Acute ischemia has three phases of presentation:
The initial phase is extremely painful and may consist of abdominal pain, vomiting, diarrhea, and gastrointestinal hemorrhage.
The intermediate phase is more vague and nonspecific.
The final phase signifies that bowel necrosis has occurred, and pain may temporarily disappear.

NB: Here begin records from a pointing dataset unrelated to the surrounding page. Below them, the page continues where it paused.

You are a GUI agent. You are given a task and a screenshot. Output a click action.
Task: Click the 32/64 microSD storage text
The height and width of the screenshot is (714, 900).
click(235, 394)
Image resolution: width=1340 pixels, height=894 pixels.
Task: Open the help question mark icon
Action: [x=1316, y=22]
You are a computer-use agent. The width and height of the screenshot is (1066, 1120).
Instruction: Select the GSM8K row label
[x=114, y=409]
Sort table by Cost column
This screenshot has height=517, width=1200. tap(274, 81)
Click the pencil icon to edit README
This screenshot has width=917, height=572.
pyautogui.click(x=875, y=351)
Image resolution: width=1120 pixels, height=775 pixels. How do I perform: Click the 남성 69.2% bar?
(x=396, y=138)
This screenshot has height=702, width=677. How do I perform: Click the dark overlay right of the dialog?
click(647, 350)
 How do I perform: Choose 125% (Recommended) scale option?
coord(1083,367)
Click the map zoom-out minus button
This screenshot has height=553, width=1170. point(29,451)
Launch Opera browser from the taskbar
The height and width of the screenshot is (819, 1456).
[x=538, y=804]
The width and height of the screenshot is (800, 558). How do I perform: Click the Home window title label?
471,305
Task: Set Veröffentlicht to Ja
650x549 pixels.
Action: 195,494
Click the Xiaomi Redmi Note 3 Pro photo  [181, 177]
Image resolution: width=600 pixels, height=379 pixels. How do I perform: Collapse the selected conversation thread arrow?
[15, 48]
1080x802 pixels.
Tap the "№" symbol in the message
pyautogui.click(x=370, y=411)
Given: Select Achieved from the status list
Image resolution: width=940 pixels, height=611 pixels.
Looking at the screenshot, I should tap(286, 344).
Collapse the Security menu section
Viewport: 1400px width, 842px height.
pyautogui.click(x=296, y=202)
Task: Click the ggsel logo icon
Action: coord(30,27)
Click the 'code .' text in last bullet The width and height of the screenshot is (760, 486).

Patients with acute mesenteric ischemia may have substantial leukocytosis, fever, metabolic acidosis, and peritonitis, but these signs often occur late, when bowel necrosis has already occurred. Serum amylase and lactate levels are often elevated. Lactate may be the most useful laboratory test, because it is often elevated in the early stages of ischemia, when other tests are less informative. Elevated D-dimer levels may aid in diagnosis but are not specific to ischemia. Other diagnostic assays including D-lactate, intestinal fatty acid binding protein, and the isoenzyme of glutathione S-transferase have been reported, but none has reached routine clinical practice. Diagnostic peritoneal lavage has been used but may only demonstrate white blood cells when frank bowel necrosis or perforation is present. Diagnostic laparoscopy can confirm the diagnosis.
Plain radiographs are generally nonspecific but are useful to exclude other intra-abdominal processes. Radiographic signs that suggest visceral ischemia include bowel wall thickening, intestinal pneumatosis, and portal vein gas, with the last being a sign of advanced disease. Use of intraluminal contrast medium is contraindicated because it can interfere with later angiography.
Ultrasonography, which is used to demonstrate flow in the SMA or celiac axis, is frequently obscured by dilated, gas-filled bowel loops. A computed tomographic (CT) scan of the abdomen and pelvis can show bowel wall thickening, pneumatosis in the bowel wall, or portal vein gas, and it is currently the study of choice. In fact, the latest multidetector CT angiography has high sensitivity and specificity in diagnosing acute mesenteric ischemia ( Fig. 79-1, A and B ), but the gold standard in the diagnosis of acute mesenteric ischemia remains biplanar mesenteric arteriography. Both anteroposterior and lateral views of the visceral vessels are necessary to fully visualize all three visceral vessels. Angiography can usually differentiate emboli from thrombosis, and the vasospasm of NOMI is readily apparent in smaller, branching arterioles, which may not be as well characterized on CT angiography ( Fig. 79-2 ).